1889 – The Scotch-Irish Society of America
Ulster-Scots, Scotch-Irish & Scots-Irish
Ulster-Scots, Scotch-Irish and Scots-Irish are three names for a single people: the lowland Scots, mostly Presbyterians, who settled in Ulster from 1606 onwards, with some staying and others emigrating around the world.
In Ulster, they are known as the Ulster-Scots; while in America, they are known as the Scotch-Irish or Scots-Irish. The terms Ulster-Scots and Scotch-Irish have the longest pedigree, both in use for well over 300 years. Scots-Irish emerged later, but was popularised by writers in the late 20th century.

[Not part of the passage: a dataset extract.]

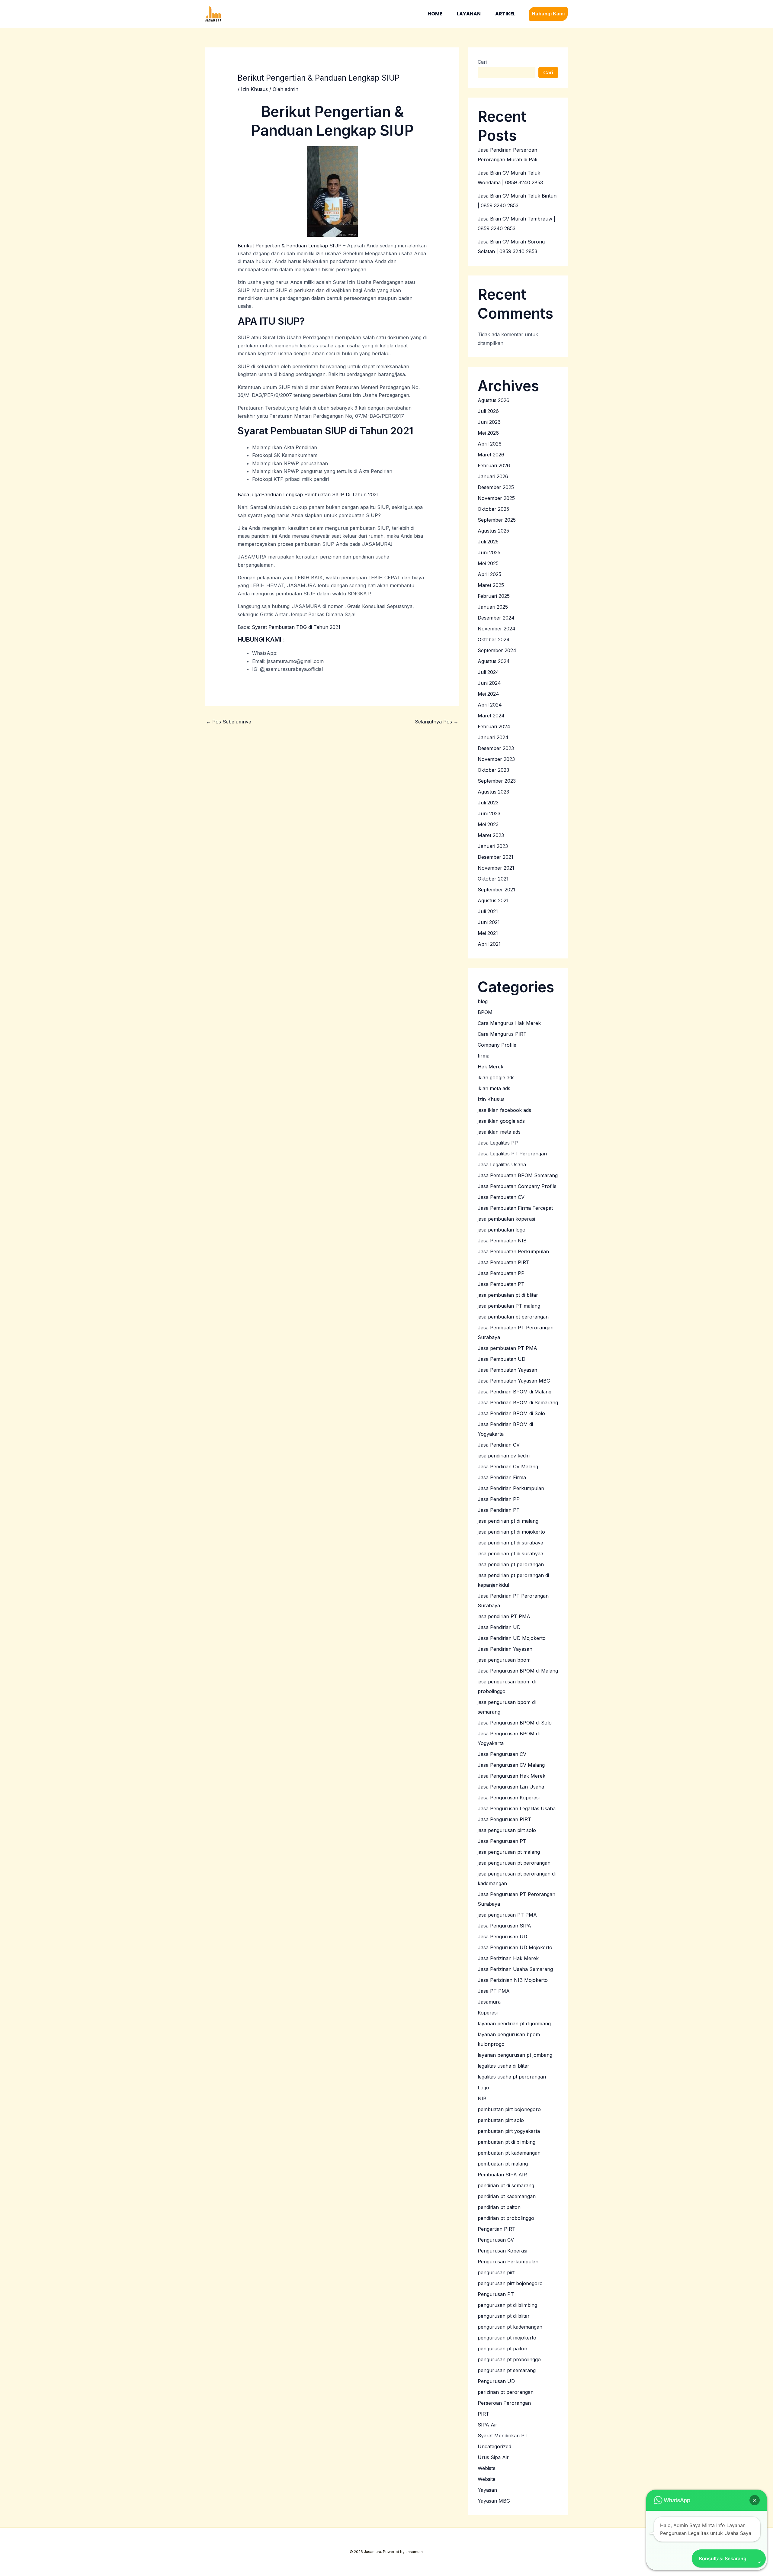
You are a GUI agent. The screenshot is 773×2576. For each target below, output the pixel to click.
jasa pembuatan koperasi (506, 1219)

The Belfast origins of the Society
A gathering of the Pan-Presbyterian Council, held in Belfast in 1884, included a ‘Scotch-Irish Reunion’, where members discussed setting up a society. By 1889, the Scotch-Irish Society of America had been formed. The Society’s principal founder, Colonel Thomas T. Wright, was a resident of Nashville. The first President of the Society was Ramelton-born Robert Bonner, the owner of the New York Ledger.
Colonel Thomas T. Wright
Wright was born in Ballymoney, County Antrim. His ancestry was English on his father’s side and Scottish on his mother’s. In addition to his work with the Scotch-Irish Society, Wright was the founder of the Southern States Forestry movement and was the originator of the plan to bring the National Arsenal to Columbia, Tennessee. The first Congress of the Scotch-Irish Society was held in Columbia in May 1889.
William Osborn McDowell
Another leading member of the Scotch-Irish Society was William Osborn McDowell, a wealthy New Jersey financier, who was an early advocate of international co-operation, along with Andrew Carnegie and Theodore Roosevelt. Very active in civic affairs, McDowell founded the Sons of the American Revolution (SAR) in 1889 and the Daughters of the American Revolution (DAR) in the following year. Today, there are over 500 SAR Chapters and over 3,000 DAR Chapters across America and around the world.